I recently opened a tin can of tangerine segments, only to find that the segments contained little white spots throughout the segments. Can anyone tell me more in regards to what the white spots are? Are they poisonous, or known to be recognized as a food borne pathogen, disease, illness, etc.

I tossed them out before realizing I could ask Seasoned Advice, so I don't have a photo.

  • On the outer skin of the segments, or within the segments on the juice vesicles?
    – Erica
    Dec 29, 2015 at 13:27

1 Answer 1


Following quote is the abstract of a 1981 article, "The nature of freeze-induced white spots on orange segment walls," Raymond D. Bennett and Roger F. Albach, Journal of Agricultural and Food Chemistry 1981 29 (3), 511-514 DOI: 10.1021/jf00105a019 (full article is behind a paywall)

Emphasis mine:

Exposure of oranges to freezing conditions causes formation of white spots on the walls of the fruit segments.
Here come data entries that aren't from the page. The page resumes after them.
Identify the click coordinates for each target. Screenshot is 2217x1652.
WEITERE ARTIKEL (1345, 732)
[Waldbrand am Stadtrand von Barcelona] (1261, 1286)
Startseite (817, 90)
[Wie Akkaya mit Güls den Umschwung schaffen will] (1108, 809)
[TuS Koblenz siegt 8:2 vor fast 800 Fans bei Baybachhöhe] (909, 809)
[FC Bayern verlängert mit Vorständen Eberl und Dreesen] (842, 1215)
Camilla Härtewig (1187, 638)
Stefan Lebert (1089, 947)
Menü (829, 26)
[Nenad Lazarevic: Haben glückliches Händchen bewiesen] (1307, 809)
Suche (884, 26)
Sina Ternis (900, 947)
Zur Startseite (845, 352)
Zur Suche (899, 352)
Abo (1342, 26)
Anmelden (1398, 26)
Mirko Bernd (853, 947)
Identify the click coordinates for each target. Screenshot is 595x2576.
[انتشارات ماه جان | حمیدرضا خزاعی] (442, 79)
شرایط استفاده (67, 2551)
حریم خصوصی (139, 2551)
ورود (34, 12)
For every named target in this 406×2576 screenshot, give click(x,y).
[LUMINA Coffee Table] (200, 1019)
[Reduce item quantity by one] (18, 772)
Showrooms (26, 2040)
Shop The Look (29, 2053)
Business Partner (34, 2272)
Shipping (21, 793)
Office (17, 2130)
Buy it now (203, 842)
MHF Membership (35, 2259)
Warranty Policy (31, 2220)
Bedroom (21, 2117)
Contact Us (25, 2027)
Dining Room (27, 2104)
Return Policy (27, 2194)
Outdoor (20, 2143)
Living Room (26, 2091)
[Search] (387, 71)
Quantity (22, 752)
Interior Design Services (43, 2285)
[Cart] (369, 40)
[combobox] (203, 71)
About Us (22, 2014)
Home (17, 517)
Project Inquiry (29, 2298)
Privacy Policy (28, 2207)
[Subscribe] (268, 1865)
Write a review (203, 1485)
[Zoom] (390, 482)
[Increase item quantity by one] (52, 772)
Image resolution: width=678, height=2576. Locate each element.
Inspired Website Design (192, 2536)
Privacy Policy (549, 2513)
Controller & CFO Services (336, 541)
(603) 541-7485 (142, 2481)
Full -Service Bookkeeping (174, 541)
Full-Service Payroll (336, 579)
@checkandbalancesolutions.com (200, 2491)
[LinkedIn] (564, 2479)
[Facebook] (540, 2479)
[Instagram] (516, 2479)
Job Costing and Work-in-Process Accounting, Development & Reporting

The spots are actually located in the tissue comprising the separation zone between segments; when two adjacent segments are pulled apart, each white spot is split in half. The chemical nature of the white spot material was previously in dispute, but it has now been shown to be microcrystalline hesperidin coating the walls of cells in the separation zone. Freezing causes damage to cell membranes, and a soluble form of hesperidin located in the cell vacuoles is thereby released and crystallizes.

Hesperidin is a flavanone glycoside (naturally occurring flavor chemical) found in citrus fruits, so according to that 1981 research, the spots are caused if the orange was frozen. It can appear on oranges or tangerines.